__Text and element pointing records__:
☆ ☆ ☆

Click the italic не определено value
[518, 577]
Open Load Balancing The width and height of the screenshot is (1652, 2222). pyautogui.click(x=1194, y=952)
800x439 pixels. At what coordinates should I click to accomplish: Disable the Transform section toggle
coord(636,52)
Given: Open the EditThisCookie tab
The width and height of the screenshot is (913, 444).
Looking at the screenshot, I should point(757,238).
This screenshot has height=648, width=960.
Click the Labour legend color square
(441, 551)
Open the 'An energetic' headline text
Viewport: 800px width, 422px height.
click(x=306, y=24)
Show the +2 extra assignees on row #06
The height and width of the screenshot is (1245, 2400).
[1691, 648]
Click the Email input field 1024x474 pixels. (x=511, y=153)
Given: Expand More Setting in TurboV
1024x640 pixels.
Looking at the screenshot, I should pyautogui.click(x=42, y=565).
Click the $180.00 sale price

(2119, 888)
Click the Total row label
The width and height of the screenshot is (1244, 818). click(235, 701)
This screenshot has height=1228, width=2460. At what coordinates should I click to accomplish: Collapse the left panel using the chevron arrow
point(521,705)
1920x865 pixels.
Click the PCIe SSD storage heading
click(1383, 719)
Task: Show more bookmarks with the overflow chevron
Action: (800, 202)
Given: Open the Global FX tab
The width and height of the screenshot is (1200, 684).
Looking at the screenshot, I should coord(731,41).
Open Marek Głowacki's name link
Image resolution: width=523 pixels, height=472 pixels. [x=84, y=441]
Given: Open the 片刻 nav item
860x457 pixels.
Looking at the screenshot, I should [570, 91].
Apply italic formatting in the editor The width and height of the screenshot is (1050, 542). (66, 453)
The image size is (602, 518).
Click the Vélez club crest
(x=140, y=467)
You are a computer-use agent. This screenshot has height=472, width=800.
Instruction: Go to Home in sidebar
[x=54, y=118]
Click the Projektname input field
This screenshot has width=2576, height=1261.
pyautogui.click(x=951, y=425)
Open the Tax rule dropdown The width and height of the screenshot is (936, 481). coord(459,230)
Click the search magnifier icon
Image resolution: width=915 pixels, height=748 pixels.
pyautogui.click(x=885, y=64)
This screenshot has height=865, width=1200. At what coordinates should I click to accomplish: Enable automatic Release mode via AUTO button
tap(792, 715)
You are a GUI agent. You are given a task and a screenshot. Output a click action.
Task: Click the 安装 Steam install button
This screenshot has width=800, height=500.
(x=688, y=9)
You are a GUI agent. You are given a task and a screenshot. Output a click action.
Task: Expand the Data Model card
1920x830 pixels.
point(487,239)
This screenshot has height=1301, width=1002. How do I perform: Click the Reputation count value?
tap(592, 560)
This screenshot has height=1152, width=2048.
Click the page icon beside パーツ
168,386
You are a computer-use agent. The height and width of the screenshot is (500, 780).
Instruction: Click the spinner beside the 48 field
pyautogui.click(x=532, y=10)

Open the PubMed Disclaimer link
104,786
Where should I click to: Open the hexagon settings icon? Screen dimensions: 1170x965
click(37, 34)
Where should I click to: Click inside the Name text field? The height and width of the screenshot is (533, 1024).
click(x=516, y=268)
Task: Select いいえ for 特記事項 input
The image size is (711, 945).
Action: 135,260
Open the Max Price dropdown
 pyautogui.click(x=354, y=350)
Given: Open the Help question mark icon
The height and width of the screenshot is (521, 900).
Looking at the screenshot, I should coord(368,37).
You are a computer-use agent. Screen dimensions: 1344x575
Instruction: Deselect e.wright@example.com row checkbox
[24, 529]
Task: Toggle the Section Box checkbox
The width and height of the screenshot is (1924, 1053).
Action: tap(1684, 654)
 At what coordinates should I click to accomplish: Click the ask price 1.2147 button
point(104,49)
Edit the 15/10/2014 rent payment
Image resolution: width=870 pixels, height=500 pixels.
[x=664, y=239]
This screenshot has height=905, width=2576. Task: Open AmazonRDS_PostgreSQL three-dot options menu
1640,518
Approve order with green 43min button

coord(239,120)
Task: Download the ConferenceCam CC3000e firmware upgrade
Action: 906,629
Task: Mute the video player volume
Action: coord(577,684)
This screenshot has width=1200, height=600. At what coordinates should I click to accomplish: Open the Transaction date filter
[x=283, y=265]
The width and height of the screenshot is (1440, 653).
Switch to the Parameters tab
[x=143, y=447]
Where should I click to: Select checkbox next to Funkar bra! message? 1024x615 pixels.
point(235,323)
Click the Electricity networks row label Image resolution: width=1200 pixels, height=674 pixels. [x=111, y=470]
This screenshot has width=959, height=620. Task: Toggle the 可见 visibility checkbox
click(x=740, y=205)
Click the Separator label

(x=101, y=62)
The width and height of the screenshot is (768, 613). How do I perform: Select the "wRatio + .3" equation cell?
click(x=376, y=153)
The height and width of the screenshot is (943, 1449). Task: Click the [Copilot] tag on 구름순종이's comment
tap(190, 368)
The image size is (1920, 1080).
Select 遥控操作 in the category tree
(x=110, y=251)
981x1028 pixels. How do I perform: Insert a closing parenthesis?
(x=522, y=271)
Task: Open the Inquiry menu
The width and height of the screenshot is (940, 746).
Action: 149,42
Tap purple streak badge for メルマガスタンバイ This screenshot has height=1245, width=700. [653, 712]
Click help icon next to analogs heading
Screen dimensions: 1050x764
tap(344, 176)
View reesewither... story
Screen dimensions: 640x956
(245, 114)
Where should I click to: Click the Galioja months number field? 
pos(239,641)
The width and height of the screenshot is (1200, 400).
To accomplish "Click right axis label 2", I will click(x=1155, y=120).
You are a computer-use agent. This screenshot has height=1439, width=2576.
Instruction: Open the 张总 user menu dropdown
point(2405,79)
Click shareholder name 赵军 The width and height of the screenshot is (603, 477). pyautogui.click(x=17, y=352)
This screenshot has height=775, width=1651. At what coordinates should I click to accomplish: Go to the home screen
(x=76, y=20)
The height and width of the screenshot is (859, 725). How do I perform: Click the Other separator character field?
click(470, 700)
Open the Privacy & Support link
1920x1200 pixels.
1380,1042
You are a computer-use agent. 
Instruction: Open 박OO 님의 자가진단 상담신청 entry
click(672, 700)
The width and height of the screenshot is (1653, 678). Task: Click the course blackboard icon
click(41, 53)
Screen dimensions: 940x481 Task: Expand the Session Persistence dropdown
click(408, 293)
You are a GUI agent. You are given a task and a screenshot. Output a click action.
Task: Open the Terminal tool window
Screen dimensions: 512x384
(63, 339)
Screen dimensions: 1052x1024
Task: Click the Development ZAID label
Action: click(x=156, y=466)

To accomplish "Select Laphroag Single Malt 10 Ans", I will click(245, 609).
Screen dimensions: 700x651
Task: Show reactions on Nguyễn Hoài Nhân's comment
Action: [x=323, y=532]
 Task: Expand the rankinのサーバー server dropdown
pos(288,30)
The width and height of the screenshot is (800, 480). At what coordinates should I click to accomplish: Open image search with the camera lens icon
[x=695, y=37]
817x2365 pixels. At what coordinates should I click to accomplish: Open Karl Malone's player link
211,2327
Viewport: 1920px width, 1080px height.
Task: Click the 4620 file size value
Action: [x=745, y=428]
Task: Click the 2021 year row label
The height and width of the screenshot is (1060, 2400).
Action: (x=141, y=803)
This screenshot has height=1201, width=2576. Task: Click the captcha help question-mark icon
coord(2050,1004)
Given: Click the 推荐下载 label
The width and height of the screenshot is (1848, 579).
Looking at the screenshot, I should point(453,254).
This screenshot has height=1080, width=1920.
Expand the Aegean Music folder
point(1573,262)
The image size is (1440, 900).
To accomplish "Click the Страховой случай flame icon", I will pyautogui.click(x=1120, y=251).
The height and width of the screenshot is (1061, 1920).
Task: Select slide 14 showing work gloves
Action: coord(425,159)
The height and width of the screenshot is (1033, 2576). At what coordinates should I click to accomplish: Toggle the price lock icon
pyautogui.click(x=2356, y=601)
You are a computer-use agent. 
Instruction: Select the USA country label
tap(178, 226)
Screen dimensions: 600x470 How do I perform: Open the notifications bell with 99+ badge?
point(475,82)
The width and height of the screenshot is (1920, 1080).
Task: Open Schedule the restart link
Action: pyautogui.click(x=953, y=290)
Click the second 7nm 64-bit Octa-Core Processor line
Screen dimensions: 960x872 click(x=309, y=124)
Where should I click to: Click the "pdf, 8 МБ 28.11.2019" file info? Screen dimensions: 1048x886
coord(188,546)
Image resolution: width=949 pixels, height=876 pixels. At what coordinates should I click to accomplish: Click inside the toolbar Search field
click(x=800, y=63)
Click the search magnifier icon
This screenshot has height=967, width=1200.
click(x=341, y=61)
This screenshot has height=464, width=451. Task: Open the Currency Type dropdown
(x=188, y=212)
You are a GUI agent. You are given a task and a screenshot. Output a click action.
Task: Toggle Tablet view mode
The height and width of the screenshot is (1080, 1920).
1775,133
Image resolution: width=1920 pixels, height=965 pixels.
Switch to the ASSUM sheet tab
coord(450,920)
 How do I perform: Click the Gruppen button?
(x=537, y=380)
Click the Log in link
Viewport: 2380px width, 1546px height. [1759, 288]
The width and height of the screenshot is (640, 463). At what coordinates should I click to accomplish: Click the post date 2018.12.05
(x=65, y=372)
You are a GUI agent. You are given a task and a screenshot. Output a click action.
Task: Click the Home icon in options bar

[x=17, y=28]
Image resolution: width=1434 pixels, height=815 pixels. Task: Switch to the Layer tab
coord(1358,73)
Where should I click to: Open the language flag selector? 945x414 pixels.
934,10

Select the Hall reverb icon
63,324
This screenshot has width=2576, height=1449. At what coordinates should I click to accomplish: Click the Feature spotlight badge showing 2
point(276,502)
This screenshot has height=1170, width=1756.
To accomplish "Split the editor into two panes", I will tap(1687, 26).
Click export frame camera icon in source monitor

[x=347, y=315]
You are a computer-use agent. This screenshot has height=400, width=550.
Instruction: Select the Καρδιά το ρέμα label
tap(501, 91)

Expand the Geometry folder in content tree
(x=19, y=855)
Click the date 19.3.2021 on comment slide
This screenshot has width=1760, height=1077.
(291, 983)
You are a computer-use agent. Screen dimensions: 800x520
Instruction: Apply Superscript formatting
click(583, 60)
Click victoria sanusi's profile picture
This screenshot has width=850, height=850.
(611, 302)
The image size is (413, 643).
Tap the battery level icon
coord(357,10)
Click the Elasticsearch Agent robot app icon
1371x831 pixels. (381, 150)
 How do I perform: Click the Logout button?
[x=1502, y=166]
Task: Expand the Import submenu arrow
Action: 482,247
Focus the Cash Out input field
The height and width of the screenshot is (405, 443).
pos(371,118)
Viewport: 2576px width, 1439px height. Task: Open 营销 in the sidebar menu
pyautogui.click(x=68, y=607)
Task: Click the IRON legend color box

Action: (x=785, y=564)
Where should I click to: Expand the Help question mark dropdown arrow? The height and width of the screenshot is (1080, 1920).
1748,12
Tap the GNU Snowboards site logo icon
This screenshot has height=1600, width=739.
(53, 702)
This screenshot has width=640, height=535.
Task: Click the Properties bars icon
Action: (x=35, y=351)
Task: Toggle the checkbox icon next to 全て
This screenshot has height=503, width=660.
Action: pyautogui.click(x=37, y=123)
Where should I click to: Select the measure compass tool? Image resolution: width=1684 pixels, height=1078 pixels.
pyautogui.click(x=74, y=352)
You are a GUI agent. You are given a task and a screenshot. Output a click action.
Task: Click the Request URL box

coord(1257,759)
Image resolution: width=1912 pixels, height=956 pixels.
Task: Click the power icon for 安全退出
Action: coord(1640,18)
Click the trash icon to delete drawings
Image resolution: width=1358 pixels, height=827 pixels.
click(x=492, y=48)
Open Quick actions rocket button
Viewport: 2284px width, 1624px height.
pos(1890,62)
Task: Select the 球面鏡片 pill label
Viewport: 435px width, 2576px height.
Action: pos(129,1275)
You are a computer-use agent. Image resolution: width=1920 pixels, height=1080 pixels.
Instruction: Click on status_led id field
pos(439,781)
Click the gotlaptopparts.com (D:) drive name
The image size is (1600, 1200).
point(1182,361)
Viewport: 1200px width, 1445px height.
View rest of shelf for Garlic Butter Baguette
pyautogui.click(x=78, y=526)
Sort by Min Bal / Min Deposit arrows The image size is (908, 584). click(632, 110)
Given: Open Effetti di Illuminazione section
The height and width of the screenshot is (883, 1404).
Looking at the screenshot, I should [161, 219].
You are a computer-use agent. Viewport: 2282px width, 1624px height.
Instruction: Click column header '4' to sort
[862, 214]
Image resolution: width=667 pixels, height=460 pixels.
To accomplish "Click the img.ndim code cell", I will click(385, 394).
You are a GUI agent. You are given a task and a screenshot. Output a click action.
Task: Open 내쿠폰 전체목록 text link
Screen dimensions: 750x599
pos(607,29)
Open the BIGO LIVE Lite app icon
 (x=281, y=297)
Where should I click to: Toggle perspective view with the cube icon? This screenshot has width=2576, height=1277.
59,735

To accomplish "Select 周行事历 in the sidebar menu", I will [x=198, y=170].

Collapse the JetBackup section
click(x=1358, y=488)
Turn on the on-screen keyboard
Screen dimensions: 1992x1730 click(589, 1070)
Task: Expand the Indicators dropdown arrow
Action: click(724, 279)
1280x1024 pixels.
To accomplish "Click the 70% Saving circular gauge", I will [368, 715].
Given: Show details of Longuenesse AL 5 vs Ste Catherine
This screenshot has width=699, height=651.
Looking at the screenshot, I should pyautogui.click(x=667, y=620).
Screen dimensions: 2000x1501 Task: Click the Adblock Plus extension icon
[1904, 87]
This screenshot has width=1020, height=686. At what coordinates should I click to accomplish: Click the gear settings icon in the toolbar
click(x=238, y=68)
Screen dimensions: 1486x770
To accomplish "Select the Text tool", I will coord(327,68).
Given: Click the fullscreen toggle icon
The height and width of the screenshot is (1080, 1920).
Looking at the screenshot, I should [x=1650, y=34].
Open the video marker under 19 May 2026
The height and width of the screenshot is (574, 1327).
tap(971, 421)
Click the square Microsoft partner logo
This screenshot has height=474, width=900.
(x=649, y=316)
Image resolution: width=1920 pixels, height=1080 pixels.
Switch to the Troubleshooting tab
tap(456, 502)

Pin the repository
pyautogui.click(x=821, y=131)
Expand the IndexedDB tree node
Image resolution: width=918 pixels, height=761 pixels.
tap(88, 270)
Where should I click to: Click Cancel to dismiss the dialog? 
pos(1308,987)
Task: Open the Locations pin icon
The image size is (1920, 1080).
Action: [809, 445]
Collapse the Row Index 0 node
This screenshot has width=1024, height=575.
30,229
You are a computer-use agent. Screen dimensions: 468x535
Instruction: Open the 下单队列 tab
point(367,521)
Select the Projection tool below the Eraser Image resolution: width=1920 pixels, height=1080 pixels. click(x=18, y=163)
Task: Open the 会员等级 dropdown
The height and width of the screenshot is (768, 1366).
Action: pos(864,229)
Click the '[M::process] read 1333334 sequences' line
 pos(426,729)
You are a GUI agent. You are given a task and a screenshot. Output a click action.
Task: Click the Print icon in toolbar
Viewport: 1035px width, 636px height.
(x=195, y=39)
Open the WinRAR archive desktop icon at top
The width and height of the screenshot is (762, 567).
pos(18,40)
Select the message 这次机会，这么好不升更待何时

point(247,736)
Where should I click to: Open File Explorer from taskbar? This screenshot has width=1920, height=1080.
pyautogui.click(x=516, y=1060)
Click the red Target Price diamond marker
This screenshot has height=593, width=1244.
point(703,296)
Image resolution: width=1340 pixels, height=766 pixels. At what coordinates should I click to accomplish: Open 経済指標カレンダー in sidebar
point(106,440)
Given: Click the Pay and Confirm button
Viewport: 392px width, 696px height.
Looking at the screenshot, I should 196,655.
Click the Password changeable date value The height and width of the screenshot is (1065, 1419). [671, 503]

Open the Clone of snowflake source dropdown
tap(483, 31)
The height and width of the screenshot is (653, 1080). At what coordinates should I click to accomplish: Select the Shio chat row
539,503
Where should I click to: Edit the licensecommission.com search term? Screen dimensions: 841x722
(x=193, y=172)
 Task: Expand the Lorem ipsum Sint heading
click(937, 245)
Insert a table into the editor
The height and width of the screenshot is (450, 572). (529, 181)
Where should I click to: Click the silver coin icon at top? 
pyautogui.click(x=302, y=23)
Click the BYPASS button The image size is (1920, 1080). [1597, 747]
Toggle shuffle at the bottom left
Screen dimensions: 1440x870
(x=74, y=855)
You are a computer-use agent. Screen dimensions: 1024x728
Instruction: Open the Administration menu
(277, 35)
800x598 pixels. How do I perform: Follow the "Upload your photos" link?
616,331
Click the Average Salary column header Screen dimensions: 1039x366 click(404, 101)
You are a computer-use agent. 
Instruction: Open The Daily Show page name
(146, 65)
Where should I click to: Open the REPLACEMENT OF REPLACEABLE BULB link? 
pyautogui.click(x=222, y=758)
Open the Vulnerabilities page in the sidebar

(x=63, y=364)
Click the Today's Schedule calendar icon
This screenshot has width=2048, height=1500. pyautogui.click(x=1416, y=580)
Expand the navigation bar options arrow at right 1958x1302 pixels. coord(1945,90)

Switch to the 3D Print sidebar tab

☆ ☆ ☆

__Request__: Please put the lines into a Markdown table with the columns Row and Line, beginning at the first line of the records and stopping after the line that contains "(2119, 888)". Number each row and leave out blank lines.

__Result__:
| Row | Line |
|---|---|
| 1 | Click the italic не определено value |
| 2 | [518, 577] |
| 3 | Open Load Balancing The width and height of the screenshot is (1652, 2222). pyautogui.click(x=1194, y=952) |
| 4 | 800x439 pixels. At what coordinates should I click to accomplish: Disable the Transform section toggle |
| 5 | coord(636,52) |
| 6 | Given: Open the EditThisCookie tab |
| 7 | The width and height of the screenshot is (913, 444). |
| 8 | Looking at the screenshot, I should point(757,238). |
| 9 | This screenshot has height=648, width=960. |
| 10 | Click the Labour legend color square |
| 11 | (441, 551) |
| 12 | Open the 'An energetic' headline text |
| 13 | Viewport: 800px width, 422px height. |
| 14 | click(x=306, y=24) |
| 15 | Show the +2 extra assignees on row #06 |
| 16 | The height and width of the screenshot is (1245, 2400). |
| 17 | [1691, 648] |
| 18 | Click the Email input field 1024x474 pixels. (x=511, y=153) |
| 19 | Given: Expand More Setting in TurboV |
| 20 | 1024x640 pixels. |
| 21 | Looking at the screenshot, I should pyautogui.click(x=42, y=565). |
| 22 | Click the $180.00 sale price |
| 23 | (2119, 888) |